*Text*:
Start of Block

Last week, Interbrand announced their annual Top 100 Global Brands report, and as soon as I got the email, I jumped straight in. However, it wasn’t the list of tech super-businesses that got me excited, but the accompanying article explaining how we’re entering a new era of branding. It’s a fascinating read, so I decided to highlight some key points and consider how we’re working to incorporate these moves into our own brand management thinking here at JBP.
The issue: People are moving faster than businesses
With choice, loyalty and the speed of adoption in such abundance these days, the ability to try new products or switch services is easier and cheaper than ever. This means customers are demanding solutions that are suitable for them, rather than conforming to what brands are telling them to do, or the industry’s ‘best solution’. Customer loyalty has become a little more fragile and the benchmark for expectations is becoming higher than ever.
Therefore, developing a community is proving to be increasingly more important in building a loyal following.
Traditionally, the approach and very foundation of branding work has been about positioning – finding what your brand stands for, your values and your mission. While this is always good practice, the pace of brand positioning today has changed, with demands likely to constantly alter.
The evidence: Brands are focusing on trajectories
More and more brands are starting to move into categories out of their original spaces. For example, Apple moving into financial services or Uber delivering food as well as people to places. These brands are finding new ways to serve customer needs, through products and services they aren’t known for, creating a new normal for their brand perception, driving new expectations amongst customers, while also achieving new revenue streams.
Trajectories are now becoming the new positioning. While similar in status – it’s about where a brand is going – trajectories are far more focussed on the activity taken to get there, and Interbrand have coined a new term for this… ‘Iconic moves’.
There are three distinct themes businesses are looking at to achieve trajectory activities:
- Customer Needs & Desires
- Experiences to create interaction
- Business Model & Returns
This new trend in focusing on constantly moving forward is also reflected in theories like Simon Sinek’s The Infinite Game, where he explains how business and leadership don’t have a finite goal or ending in the same way a game of football does. Things keep moving, there will always be players, and business will still happen even if those players leave or businesses close.
The attitude of moving forwards is nothing new either. When working in motoring, I remember Audi proudly stated their ethos of ‘always moving forward’ being a reason they would never replace or revisit the A2 – after it was deemed a failure by the industry and they stopped production. Instead, they now champion the innovation it brought, introducing the iconic Audi Space Frame technology, and we see the gap in their perfect numerical product system being filled by the Q2, a new and modern entry into the urban-SUV market.

End of Block

*Provided material*:
Start of Block

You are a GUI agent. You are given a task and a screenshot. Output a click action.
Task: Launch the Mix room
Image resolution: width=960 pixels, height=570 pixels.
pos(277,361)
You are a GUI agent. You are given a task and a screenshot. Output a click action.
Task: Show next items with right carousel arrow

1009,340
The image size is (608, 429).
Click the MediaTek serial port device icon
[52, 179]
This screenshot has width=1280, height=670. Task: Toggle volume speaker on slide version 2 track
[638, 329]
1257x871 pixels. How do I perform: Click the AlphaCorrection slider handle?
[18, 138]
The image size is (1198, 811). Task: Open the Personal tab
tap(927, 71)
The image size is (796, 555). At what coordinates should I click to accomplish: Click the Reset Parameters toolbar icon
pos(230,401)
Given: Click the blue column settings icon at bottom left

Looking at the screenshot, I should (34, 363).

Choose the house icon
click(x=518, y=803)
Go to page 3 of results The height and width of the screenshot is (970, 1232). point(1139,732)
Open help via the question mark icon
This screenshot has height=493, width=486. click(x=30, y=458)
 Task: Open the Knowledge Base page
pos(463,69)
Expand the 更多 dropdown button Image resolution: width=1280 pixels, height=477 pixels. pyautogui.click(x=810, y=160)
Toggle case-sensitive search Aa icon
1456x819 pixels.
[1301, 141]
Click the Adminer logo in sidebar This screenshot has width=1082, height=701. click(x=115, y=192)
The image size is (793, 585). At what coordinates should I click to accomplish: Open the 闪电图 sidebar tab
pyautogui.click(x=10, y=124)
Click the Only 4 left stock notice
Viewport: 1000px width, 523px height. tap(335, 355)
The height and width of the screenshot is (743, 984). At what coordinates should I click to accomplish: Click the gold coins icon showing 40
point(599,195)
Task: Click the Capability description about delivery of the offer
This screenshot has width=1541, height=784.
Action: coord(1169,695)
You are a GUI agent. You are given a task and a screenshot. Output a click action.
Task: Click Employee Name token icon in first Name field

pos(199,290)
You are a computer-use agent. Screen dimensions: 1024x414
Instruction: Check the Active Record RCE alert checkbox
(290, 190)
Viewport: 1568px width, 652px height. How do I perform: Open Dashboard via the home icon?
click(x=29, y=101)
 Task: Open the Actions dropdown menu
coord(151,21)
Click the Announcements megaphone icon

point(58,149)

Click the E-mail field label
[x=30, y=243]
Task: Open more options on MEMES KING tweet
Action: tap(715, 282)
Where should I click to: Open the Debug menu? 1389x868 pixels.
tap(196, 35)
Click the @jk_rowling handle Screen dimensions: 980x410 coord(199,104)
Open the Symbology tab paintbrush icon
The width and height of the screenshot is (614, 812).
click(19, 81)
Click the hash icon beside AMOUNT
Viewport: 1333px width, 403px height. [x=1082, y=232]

End of Block

*Work order 1*:
According to the branding article, what term has Interbrand coined for the activity brands take to get where they are going?
*Work order 2*:
Write the next part of the branding article, following on from its last sentence about the Audi Q2.

*Exercise answer 1*:
'Iconic moves'

*Exercise answer 2*:
Product innovation is traditionally how businesses are rated against competition and has often been the deciding factor for customer loyalties and brand value. However, as new generations mature into decision makers, innovation is just another expectation to fulfil.
The Difference: Making iconic moves
With expectations at an all-time high and loyalty becoming increasingly difficult to achieve, what are brands doing to achieve great reputations and business growth? Introducing iconic moves.
‘Bold moves that challenge expectations’, is how Interbrand describes an iconic move. These are to be ‘well timed’, will ‘increase desirability’, ‘reshape categories’ and create ‘explosive business growth’.
What does that look like? Well, to take examples from Interbrand, think how Netflix created the binge-watching phenomenon and transformed the way people consumed television – expectations changed for the industry.
Amazon’s commitment to launch Prime drove them to create the world’s most impressive supply chain to deliver on a promise for their customers. A promise made by the brand which gave no choice for the business but to commit and follow through.
Apple continued to open stores during a time that other retailers were pulling investment in physical spaces. This created a temporary monopoly in the market and helped them to become the inevitable choice for customers.
Each of these examples are effects of an iconic move, and each business achieved the same effects as the other. More importantly however, all of these activities changed the landscape for competitors.
Ultimately, as we’ve seen over the last five years, the most successful brands and businesses are focusing on transparency and authenticity. That being said, people are becoming increasingly aware of brands throwing a campaign together to ‘cash-in’ on a movement. All of this results in expectations around brand activity being higher than ever – and building a loyal community of people who are on the journey with the business is more important for business growth.
Without that community, there’s no support for brands to thrive and this is where engagement is so crucial for brands and businesses to achieve growth.